Seeing as the band put this compilation together themselves, it’s hard to properly critique Greatest Hits? as someone not in the band. The first EP songs drag on a bit, and for a Greatest Hits compilation it may seem boring to a listener, a “get to the good stuff” kind of feeling. But again, that one EP holds so much history for the band that it’s hard to say that definitively as a critic. Of course, they weren’t just putting out a Singles compilation and labeling it Greatest Hits like a lot of bands, so there were some songs from their discography I would have liked to see in there. Some of those include The Fist of Time’s “Operation,” Won’s “This is Me Hating You,” and A Young Trophy’s “The Most Americanest.”

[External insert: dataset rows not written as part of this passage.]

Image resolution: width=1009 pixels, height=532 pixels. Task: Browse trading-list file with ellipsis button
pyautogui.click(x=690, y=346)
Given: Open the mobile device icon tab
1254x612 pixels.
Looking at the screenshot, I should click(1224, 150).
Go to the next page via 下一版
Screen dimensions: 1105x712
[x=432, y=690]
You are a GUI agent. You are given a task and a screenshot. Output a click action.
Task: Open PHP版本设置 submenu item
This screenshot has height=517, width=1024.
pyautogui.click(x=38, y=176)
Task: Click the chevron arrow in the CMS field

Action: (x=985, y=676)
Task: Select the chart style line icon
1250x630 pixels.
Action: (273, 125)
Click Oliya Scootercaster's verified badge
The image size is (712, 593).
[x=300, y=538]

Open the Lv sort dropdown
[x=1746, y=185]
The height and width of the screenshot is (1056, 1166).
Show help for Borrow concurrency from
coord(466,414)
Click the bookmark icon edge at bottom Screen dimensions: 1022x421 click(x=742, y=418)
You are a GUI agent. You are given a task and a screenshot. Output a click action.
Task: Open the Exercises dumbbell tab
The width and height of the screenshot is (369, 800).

All that said, an important question to ask is, as a listener, how do these songs hold up today and how do they hold up to other music in their time? Personally, I can’t stand the mix in a lot of the songs, compared to music from back then as well as now. For instance, the Young Trophy songs are well written and very catchy, but excessive effects and certain mix factors just seem to take away from that. At times, the raw, more punk rock parts of a song seem inconsistent with the more melodic, at times even a bit radio-y (not in a bad way!) choruses. Putting aside your biases, imagine a band like AFI having a release where the verses were taken from Very Proud of Ya and the choruses from Decemberunderground. It’d sound a bit weird, right?

However, listening to these songs by As Friends Rust is honestly a breath of fresh air. They have a variety not many bands now days or even in their time could match, in the kind of way that you just don’t know what to expect – except something catchy that you’ll want to sing along to. Also, lyrically, the band completely overshadows the majority of their contemporaries (“Private-school anarchists with bought trains of thought, donned in T-shirts screaming slogans of wars never fought” – great line from “We on Some Next Level Shit”, which is one of the funniest song names I’ve ever heard).

Grading this as a Greatest Hits album, really my biggest complaint would be that there could be a few better songs. But go for it – buy the album, let it grow on you, and feel refreshed listening to this intelligent group of dudes whose knack for songwriting is as creative as it is catchy. Good job As Friends Rust, maybe some day you’ll be able to grace us with new songs once again.